Many neurodegenerative diseases feature misfolded proteins that propagate via templated conversion of natively folded molecules. However, crucial questions about how such prion-like conversion occurs and what drives it remain unsolved, partly because technical challenges have prevented direct observation of conversion for any protein. We observed prion-like conversion in single molecules of superoxide dismutase-1 (SOD1), whose misfolding is linked to amyotrophic lateral sclerosis. Tethering pathogenic misfolded SOD1 mutants to wild-type molecules held in optical tweezers, we found that the mutants vastly increased misfolding of the wild-type molecule, inducing multiple misfolded isoforms. Crucially, the pattern of misfolding was the same in the mutant and converted wild-type domains and varied when the misfolded mutant was changed, reflecting the templating effect expected for prion-like conversion. Ensemble measurements showed decreased enzymatic activity in tethered heterodimers as conversion progressed, mirroring the single-molecule results. Antibodies sensitive to disease-specific epitopes bound to the converted protein, implying that conversion produced disease-relevant misfolded conformers.

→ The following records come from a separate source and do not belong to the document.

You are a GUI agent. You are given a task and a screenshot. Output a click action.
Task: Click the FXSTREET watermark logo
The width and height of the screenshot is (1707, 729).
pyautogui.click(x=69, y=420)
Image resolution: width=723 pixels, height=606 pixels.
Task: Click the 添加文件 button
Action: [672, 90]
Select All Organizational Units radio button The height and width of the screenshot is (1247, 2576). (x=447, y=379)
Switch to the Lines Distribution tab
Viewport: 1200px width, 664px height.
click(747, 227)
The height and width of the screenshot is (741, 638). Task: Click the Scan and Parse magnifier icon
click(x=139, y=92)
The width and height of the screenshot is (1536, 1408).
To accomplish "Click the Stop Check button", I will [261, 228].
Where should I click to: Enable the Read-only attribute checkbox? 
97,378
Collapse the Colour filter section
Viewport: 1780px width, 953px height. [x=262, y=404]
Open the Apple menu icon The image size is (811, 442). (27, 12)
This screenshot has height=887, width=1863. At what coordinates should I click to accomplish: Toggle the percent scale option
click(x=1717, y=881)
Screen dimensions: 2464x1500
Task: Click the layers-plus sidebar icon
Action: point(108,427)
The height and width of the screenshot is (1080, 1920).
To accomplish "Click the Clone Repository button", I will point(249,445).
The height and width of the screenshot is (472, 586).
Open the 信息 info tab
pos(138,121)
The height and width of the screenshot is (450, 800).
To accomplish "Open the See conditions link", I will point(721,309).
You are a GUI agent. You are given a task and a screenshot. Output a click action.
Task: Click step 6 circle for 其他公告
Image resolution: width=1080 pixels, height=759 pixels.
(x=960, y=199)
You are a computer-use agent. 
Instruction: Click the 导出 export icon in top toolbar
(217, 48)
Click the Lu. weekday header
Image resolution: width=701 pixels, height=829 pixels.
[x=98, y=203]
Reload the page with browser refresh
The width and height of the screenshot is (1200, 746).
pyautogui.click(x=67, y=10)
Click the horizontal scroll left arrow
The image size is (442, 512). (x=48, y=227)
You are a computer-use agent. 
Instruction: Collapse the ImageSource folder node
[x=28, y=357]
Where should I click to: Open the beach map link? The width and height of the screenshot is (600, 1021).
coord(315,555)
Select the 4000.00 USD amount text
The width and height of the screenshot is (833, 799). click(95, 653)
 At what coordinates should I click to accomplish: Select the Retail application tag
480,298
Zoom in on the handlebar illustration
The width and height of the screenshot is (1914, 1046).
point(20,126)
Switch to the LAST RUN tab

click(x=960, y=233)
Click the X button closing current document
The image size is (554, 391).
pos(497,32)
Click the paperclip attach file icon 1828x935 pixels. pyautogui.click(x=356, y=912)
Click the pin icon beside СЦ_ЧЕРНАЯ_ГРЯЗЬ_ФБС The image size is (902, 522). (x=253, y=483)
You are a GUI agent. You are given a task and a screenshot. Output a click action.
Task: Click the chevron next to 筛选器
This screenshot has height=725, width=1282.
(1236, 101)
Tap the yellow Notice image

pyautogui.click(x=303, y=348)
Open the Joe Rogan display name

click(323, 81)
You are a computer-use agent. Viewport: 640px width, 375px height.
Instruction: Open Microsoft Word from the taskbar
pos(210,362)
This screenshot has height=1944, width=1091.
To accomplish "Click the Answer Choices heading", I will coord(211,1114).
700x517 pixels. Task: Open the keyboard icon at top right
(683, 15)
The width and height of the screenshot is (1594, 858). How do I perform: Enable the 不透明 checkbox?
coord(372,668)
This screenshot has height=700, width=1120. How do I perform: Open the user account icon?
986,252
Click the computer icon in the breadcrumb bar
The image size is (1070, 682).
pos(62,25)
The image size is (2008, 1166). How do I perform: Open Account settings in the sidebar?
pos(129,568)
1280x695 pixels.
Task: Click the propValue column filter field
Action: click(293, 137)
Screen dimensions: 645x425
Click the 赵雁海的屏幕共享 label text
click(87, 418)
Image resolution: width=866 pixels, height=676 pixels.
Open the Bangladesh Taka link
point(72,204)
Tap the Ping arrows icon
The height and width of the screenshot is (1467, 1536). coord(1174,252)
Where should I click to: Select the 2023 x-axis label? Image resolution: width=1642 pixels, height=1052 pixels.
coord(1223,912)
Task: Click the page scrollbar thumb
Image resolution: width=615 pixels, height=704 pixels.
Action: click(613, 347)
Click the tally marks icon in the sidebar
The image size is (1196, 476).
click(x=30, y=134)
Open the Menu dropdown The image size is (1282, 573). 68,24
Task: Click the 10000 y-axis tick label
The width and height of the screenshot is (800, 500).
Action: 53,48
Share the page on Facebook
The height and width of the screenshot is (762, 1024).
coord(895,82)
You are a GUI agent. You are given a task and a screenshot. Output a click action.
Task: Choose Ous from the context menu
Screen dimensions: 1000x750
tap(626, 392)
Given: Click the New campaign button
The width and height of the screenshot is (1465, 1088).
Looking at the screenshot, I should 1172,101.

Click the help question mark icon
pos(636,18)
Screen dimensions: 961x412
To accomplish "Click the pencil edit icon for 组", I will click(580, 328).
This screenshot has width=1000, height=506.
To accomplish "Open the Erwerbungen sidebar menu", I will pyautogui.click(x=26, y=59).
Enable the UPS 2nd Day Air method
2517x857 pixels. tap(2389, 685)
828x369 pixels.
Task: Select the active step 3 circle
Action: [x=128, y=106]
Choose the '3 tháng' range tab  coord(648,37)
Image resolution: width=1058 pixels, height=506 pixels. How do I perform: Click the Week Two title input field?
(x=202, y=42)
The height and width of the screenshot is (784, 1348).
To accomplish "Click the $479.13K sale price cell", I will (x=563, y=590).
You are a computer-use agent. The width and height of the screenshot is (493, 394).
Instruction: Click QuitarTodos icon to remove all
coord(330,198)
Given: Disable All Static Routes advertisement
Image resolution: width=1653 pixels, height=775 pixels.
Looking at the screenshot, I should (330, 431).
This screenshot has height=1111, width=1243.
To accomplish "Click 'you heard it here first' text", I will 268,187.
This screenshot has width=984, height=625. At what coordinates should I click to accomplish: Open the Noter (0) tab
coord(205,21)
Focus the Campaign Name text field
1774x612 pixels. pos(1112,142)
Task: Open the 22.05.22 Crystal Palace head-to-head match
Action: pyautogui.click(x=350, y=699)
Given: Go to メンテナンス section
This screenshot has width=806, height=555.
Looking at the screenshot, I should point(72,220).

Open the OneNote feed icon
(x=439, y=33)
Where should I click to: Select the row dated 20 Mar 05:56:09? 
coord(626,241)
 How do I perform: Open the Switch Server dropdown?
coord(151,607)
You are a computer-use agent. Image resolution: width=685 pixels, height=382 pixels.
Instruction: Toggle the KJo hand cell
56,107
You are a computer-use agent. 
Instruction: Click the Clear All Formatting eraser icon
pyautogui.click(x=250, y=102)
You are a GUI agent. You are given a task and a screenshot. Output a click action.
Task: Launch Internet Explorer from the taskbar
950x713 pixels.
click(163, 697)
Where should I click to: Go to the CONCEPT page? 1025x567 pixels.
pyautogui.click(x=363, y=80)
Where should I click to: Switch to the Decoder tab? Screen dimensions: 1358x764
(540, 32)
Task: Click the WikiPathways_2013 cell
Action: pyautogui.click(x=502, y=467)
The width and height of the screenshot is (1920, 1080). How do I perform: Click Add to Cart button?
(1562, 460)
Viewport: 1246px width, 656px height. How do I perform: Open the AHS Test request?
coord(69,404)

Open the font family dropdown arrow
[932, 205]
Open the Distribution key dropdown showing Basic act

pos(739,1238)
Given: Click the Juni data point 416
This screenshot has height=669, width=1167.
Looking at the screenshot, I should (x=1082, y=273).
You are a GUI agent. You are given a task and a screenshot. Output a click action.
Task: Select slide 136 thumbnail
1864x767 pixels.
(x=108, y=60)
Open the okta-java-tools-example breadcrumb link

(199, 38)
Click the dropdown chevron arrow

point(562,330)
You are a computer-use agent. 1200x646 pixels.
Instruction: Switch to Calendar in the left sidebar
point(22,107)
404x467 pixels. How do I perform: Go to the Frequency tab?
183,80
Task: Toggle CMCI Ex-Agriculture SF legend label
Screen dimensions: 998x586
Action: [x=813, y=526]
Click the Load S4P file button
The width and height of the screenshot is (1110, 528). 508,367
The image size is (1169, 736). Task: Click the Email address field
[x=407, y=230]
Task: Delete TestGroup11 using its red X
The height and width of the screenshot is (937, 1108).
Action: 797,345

许多神经退行性疾病都以错误折叠的蛋白质为特征，这些蛋白质通过天然折叠分子的模板化转换而传播。然而，关于这种类似朊病毒的转化如何发生以及驱动其发生的因素的关键问题仍未解决，部分原因是技术挑战阻碍了对任何蛋白质转化的直接观察。我们观察到超氧化物歧化酶-1 (SOD1) 单分子中的朊病毒样转化，其错误折叠与肌萎缩侧索硬化症有关。将致病性错误折叠 SOD1 突变体与光镊中的野生型分子连接起来，我们发现突变体大大增加了野生型分子的错误折叠，诱导多种错误折叠亚型。至关重要的是，错误折叠模式在突变体和转化的野生型结构域中是相同的，并且当错误折叠突变体改变时发生变化，反映了朊病毒样转化预期的模板效应。整体测量显示，随着转化的进行，束缚异二聚体中的酶活性降低，这反映了单分子结果。对疾病特异性表位敏感的抗体与转化的蛋白质结合，这意味着转化产生了与疾病相关的错误折叠构象异构体。